Mary was born in May 1872 in Calais, the eldest of five children born to Charles and Lizzie. However, her family story is quite sad. She married Vernon Margrove Wentworth on New Year’s Day 1895 in Calais.
Mary died on 10 February 1909 and was buried at Calais Cemetery. Vernon, born 5 March 1870, also died very young, passing away on 3 November 1922.
Daughter Nola and son Lester were the only family members left. Their loss must have been heartbreaking, as both left Calais. There are no descendants of this family today.
Vernon and Mary had three children of their own:
1. Nola, born 4 July 1905, Calais, Washington, Maine; died November 1978, Wilton, Hillsboro, New Hampshire. Nola became an accomplished teacher, but never married and has no descendants.
2. Lloyd Vernon, born 24 August 1896, Calais, Washington, Maine; died 1917 and is buried in Calais. He never married and has no descendants. I have not been able to find his cause of death.
3. Lester R., born 30 October 1901, Calais, Washington, Maine; married Eva Ludgate MacLay, 26 January 1926, St. Stephen, New Brunswick, Canada. Lester and Eva were living in Croton-on-Hudson, Cortlandt, Westchester, New York in 1940 and he was working as a chemist at a paper company. Lester and Eva reportedly had no children.
An aside to this photo is that it was taken by a female photographer, Miss Addie M. Gendron, known to have worked in Watertown, New York in the 1870s and in Boston, Massachusetts in the 1880s and 1890s.
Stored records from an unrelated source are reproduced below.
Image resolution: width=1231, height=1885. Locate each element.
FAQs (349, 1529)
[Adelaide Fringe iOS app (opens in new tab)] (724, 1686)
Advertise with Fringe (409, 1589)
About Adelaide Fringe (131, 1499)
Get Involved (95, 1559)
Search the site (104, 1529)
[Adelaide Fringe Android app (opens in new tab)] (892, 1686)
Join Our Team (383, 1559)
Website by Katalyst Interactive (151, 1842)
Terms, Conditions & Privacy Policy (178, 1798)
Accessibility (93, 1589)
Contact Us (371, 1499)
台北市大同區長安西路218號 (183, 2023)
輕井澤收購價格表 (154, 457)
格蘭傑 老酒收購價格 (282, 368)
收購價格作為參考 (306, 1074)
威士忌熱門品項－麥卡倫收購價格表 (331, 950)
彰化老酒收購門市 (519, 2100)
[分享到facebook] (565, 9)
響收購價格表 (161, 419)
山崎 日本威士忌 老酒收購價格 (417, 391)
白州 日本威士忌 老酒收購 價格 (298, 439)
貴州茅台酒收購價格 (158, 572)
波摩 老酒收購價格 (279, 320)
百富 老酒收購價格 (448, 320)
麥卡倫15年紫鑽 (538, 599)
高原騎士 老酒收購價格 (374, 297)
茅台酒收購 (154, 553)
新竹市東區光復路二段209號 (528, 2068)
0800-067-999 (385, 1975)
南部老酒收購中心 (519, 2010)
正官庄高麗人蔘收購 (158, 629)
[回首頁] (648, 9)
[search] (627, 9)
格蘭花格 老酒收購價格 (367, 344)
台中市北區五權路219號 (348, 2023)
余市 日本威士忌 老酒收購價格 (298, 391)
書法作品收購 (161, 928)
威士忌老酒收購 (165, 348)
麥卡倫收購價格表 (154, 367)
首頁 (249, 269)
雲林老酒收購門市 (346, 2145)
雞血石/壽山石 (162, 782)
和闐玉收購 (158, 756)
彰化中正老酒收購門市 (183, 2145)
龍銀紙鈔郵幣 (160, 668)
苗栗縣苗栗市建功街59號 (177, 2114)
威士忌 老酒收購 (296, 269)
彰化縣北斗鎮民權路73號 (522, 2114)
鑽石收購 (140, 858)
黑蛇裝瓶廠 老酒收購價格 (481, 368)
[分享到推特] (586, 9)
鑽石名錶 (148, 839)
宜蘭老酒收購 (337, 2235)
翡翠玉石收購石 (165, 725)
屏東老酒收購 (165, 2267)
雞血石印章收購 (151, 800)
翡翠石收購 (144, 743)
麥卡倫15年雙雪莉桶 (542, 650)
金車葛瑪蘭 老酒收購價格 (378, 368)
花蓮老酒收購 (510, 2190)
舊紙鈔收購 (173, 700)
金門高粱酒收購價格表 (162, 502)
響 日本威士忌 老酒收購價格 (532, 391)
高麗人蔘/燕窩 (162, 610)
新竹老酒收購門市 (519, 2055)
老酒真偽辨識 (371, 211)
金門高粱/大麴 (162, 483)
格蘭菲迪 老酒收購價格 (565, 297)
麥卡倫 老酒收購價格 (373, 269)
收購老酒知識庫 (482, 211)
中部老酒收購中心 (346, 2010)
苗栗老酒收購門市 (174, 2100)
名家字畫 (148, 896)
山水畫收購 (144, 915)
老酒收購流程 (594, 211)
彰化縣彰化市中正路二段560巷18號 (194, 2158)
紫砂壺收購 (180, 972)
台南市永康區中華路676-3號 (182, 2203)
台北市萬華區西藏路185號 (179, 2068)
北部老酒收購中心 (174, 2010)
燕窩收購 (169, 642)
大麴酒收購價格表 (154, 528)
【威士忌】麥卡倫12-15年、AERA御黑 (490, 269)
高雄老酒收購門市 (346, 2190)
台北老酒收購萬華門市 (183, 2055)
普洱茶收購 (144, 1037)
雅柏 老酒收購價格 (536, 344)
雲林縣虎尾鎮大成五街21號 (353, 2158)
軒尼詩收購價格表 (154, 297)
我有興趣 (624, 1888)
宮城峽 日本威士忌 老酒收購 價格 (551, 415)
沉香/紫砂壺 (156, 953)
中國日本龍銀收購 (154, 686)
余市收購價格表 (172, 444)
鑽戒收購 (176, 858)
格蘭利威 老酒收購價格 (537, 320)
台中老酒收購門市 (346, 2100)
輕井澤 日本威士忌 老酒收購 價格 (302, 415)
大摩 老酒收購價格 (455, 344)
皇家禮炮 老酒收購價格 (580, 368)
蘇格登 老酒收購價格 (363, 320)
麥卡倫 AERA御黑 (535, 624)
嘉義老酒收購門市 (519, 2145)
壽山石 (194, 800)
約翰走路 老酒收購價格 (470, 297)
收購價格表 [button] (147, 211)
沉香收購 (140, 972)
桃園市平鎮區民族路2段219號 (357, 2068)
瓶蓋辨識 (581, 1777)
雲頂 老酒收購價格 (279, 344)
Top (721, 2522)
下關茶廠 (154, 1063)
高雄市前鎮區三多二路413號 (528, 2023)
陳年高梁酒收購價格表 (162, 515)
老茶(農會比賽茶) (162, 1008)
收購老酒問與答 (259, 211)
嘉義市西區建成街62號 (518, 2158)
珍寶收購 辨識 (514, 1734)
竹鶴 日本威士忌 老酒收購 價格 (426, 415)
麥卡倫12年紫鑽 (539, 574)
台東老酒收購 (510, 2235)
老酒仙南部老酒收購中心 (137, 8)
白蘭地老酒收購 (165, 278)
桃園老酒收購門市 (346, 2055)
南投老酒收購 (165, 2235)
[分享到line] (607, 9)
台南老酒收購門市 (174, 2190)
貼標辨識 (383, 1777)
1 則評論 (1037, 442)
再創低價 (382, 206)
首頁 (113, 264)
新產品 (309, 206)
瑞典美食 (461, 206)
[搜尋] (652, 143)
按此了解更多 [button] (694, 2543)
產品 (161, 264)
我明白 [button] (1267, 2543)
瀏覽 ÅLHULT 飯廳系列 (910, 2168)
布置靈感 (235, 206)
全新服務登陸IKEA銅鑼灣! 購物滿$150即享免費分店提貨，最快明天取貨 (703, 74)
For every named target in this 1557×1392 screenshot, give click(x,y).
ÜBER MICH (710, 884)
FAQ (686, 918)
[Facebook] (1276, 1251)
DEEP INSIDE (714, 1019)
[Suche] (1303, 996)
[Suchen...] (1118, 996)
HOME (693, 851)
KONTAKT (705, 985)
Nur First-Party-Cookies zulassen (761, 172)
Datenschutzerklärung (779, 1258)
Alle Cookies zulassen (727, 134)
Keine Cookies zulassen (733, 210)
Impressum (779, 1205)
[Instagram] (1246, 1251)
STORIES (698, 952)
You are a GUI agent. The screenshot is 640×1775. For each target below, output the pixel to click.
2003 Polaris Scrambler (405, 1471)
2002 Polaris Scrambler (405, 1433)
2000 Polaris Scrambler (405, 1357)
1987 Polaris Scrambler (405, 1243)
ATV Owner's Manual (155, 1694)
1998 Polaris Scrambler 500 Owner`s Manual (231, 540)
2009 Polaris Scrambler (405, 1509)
NOTE: Addie M. Gendron was single, born about 1846, possibly in Sorel, Quebec, Canada, where she was living in 1861 with her father Joseph Gendron, her mother Nathalie Ayott and her brother, George. She died on 9 March 1904 of heart failure in Stoneham, Middlesex, Massachusetts and was buried there in Lindenwood Cemetery. Her death certificate gives her age as 49, but I wonder if she wasn’t quite upfront about her age or the informant guessed.
Thanks, Randy, for another fun SNGF.